[Lavengro by George Borrow]@TWC D-Link bookLavengro CHAPTER IX 4/8
We saw, however, both men and women working at a distance in the fields. I was thirsty; and going up to an ancient crone, employed in the manner which I have described, I asked her for water; she looked me in the face, appeared to consider a moment, then tottering into her hut, presently reappeared with a small pipkin of milk, which she offered to me with a trembling hand.
I drank the milk; it was sour, but I found it highly refreshing.
I then took out a penny and offered it to her, whereupon she shook her head, smiled, and, patting my face with her skinny hand, murmured some words in a tongue which I had never heard before. I walked on by my father's side, holding the stirrup-leather of his horse; presently several low uncouth cars passed by, drawn by starved cattle: the drivers were tall fellows, with dark features and athletic frames--they wore long loose blue cloaks with sleeves, which last, however, dangled unoccupied: these cloaks appeared in tolerably good condition, not so their under garments.
On their heads were broad slouching hats: the generality of them were bare-footed.

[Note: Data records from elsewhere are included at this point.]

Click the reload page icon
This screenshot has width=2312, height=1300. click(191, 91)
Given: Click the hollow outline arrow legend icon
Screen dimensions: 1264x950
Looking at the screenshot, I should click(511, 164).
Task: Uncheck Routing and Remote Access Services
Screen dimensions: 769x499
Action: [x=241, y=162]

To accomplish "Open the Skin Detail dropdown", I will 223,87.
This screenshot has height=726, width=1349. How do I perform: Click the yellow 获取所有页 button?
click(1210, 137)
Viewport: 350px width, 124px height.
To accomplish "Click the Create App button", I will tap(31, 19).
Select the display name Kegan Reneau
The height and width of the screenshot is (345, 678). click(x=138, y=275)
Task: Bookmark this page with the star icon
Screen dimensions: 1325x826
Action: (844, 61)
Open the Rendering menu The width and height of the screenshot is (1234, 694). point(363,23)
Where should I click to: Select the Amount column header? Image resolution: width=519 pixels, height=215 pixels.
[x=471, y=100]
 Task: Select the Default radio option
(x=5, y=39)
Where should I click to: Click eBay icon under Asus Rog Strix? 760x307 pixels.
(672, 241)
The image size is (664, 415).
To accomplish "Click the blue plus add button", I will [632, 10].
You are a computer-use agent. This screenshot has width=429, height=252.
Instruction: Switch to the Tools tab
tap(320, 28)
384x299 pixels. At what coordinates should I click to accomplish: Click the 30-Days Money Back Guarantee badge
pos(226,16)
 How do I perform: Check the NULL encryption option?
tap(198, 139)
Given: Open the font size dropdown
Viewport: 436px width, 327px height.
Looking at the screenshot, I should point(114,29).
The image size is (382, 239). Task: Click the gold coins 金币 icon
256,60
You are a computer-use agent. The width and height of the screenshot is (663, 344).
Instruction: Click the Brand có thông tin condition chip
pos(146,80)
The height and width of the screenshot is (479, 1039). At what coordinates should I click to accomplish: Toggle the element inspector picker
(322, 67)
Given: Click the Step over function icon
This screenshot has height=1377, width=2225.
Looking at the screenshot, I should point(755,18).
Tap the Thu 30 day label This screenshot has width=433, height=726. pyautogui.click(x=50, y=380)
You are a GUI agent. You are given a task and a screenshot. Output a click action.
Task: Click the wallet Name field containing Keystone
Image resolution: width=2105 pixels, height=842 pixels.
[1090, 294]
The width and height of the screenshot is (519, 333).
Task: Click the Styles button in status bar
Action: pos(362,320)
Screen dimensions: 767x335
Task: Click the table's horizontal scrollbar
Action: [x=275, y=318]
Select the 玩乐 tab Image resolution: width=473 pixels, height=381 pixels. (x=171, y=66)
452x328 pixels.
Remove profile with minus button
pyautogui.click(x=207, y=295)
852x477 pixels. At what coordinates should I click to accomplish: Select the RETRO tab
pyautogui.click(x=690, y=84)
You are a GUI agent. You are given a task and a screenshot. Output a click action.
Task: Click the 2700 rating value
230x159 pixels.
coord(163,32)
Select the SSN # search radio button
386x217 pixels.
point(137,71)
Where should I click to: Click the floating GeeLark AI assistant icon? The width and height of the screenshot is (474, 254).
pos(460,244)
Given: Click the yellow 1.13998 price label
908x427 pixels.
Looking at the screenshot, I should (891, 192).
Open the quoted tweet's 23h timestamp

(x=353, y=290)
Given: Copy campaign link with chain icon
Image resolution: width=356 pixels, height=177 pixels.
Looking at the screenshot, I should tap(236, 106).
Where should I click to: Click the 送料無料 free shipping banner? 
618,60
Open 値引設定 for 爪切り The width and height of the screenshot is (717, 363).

As they passed, the soldiers jested with them in the patois of East Anglia, whereupon the fellows laughed, and appeared to jest with the soldiers; but what they said who knows, it being in a rough guttural language, strange and wild. The soldiers stared at each other, and were silent. 'A strange language that!' said a young officer to my father, 'I don't understand a word of it; what can it be ?' 'Irish!' said my father, with a loud voice, 'and a bad language it is, I have known it of old, that is, I have often heard it spoken when I was a guardsman in London.